Cartas desde
una prisión
José Abreu
Felipe. Especial / El Nuevo Herald. Domingo 22 de diciembre de 2001
Un hombre que aún
no ha cumplido los 50, pero que habla de sí mismo como si de un
anciano desahuciado se tratara, deambula por los alrededores de un hotel
convertido en solar, camina por las calles de una ciudad, visita seres que
resultan ser sus iguales -un pintor, un escultor, un santero, un aspirante a
algo, todos de vuelta ya de todos los desastres- sobrevivientes marginales y
paranoicos, amigos y enemigos, en busca de una taza de azúcar, de un
poco de té -que parece que forzosamente ha sustituido al café-
o de un peso y algo para comprar una medicina. Luego regresa, tal vez tarde
en la noche, y se sienta a escribir cartas a un tal Leandro, donde narra sus
crónicas del vacío.
Quién es
Leandro, no lo sabemos. ¿Un hermano perdido, un amigo soñado, un
desdoblamiento de la personalidad, una quimera? Váyase a saber; aunque
tampoco tiene mucha importancia. Lo importante, tal vez, es que las cartas
se escriben y se van acumulando, se van ordenando entre recuerdos y
reflexiones. Entre anécdotas y esperanzas, que también se
suman, en esa mezcla entre ácida y cándida con la que se ve al
mundo a través de la reja de cualquier prisión. Porque de eso
se trata, de las crónicas de un hombre que se siente preso.
La vida está en
otra parte, dice en alguna parte el personaje, recordando a Kundera. Y así
debe ser: por algún lado más allá del mar puede que
exista un sitio donde las gentes caminen, hablen, trabajen, viajen, visiten
un museo o lo que les plazca, duerman, sueñen y hagan el amor sin otro
temor que los calculados. Un sitio, en fin, donde llegar y reposar sin tomar
demasiadas precauciones. Sin que el miedo anule el alma y la desfigure. Un mínimo
sitio más allá del vacío y de la locura.
El hotel venido a menos
no es otro que el Monserrate, inmortalizado por Reynaldo Arenas, y la ciudad
es, desde luego, La Habana. En algunas páginas se menciona la Plaza
de Armas, la Manzana de Gómez o el cine Actualidades. Las cartas, más
que un recurso literario, son un alarido, un grito silencioso -otro más-
haciéndose oír por sobre la cobardía y el oportunismo cómplice
de los hacedores oficiales de literatura para consumo externo o de galimatías
nacionales, convenientemente etiquetadas.
El autor, Ramón
Díaz-Marzo, un escritor marginal, no político, que a diferencia
de los oficiales no teme llamar a las cosas por su nombre.

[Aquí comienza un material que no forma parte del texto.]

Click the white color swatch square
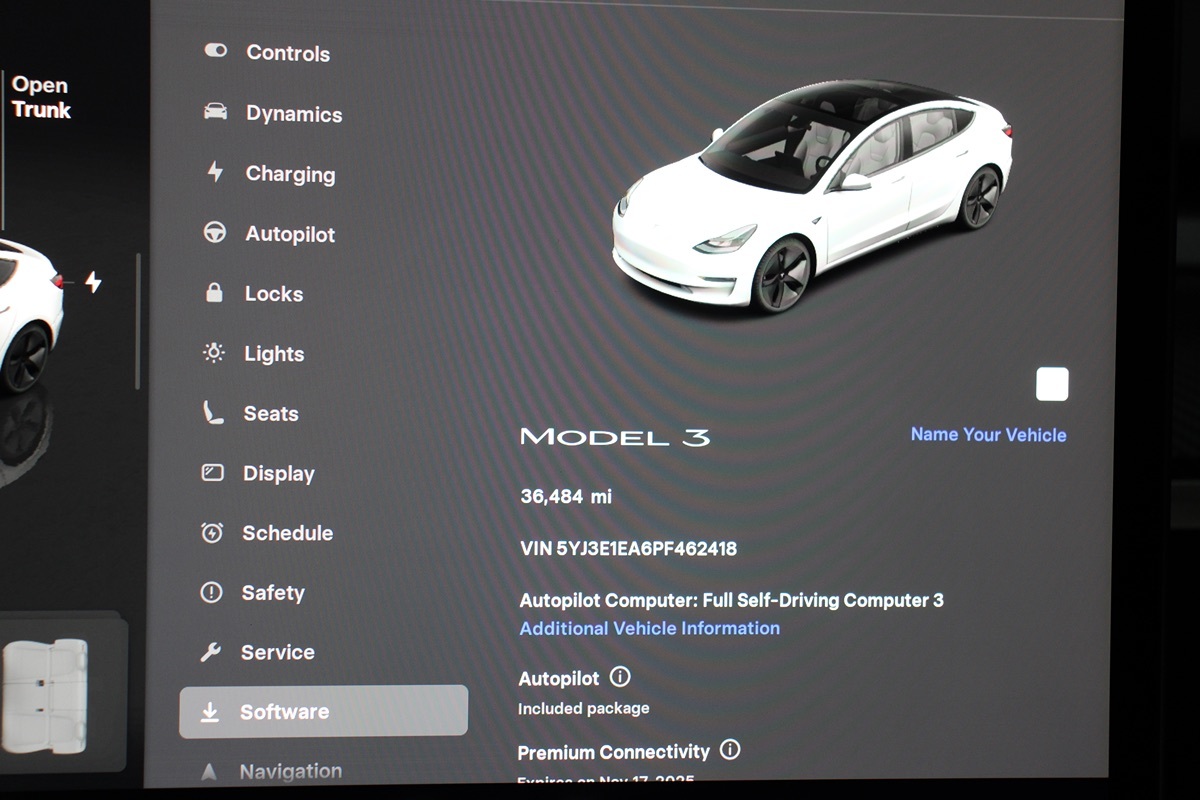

Su novela Cartas
a Leandro (Cubanet) se ubica en tiempo y espacio sin recurrir a máscaras
ni subterfugios con tres o cuatro esotéricos metasignificados, a
conveniencia del lector interesado. No, desde las primeras páginas
sabemos dónde ocurre la inacción y cómo se llama el
causante. Un infierno sin esperanzas, donde la locura y el caos son el pan
nuestro de cada día. Pero todo esto sin estridencias, sin alardes, sin
agitación y sin consignas baratas. La realidad abierta como un espejo
donde mirarse, suavemente, con una media sonrisa colgando de los labios.
Cartas a Leandro, de
Ramón Díaz.Marzo, conjuntamente con Crónicas desde La
Habana, del recientemente fallecido pintor y escritor Miguel Angel Ponce de
León, son un respiro, un soplo de aire fresco en medio de tanta
abyección, de tanta mediocridad moral e intelectual, ahora tan de
moda. Una luz tímida aún, es cierto, pero viva, que nos indica
que allá y aquí no todo está perdido, que todavía
hay esperanzas, que siempre en medio de los mil cantores para el descenso de
que nos advirtiera el poeta peruano Rodolfo Hinostroza sigue habiendo, al
menos, uno para el ascenso.
Ramón Díaz-Marzo
(La Habana, 1952) fue amigo y compañero de venturas y desventuras de
René Ariza y Reynaldo Arenas, los tres compartieron, durante un
tiempo, habitaciones en el ya mítico hotel Monserrate. Ha trabajado
como albañil, mensajero de correos, auxiliar de limpieza, ayudante de
imprenta, chofer de montacarga, torcedor de tabacos, fotógrafo de
playa y manisero en el muro del Malecón. Actualmente se dedica a
sobrevivir, mientras se desempeña como periodista independiente. Cartas a
Leandro es su primera novela. Algunos, quizás con razón, la
interpreten como un testimonio novelado, una vivisección con tintes
autobiográficos, un diario epistolar o un ensayo sobre el suicidio;
pero yo lo veo como un intento, antiguo y bosquiano por demás, de la
extracción de la piedra de la locura.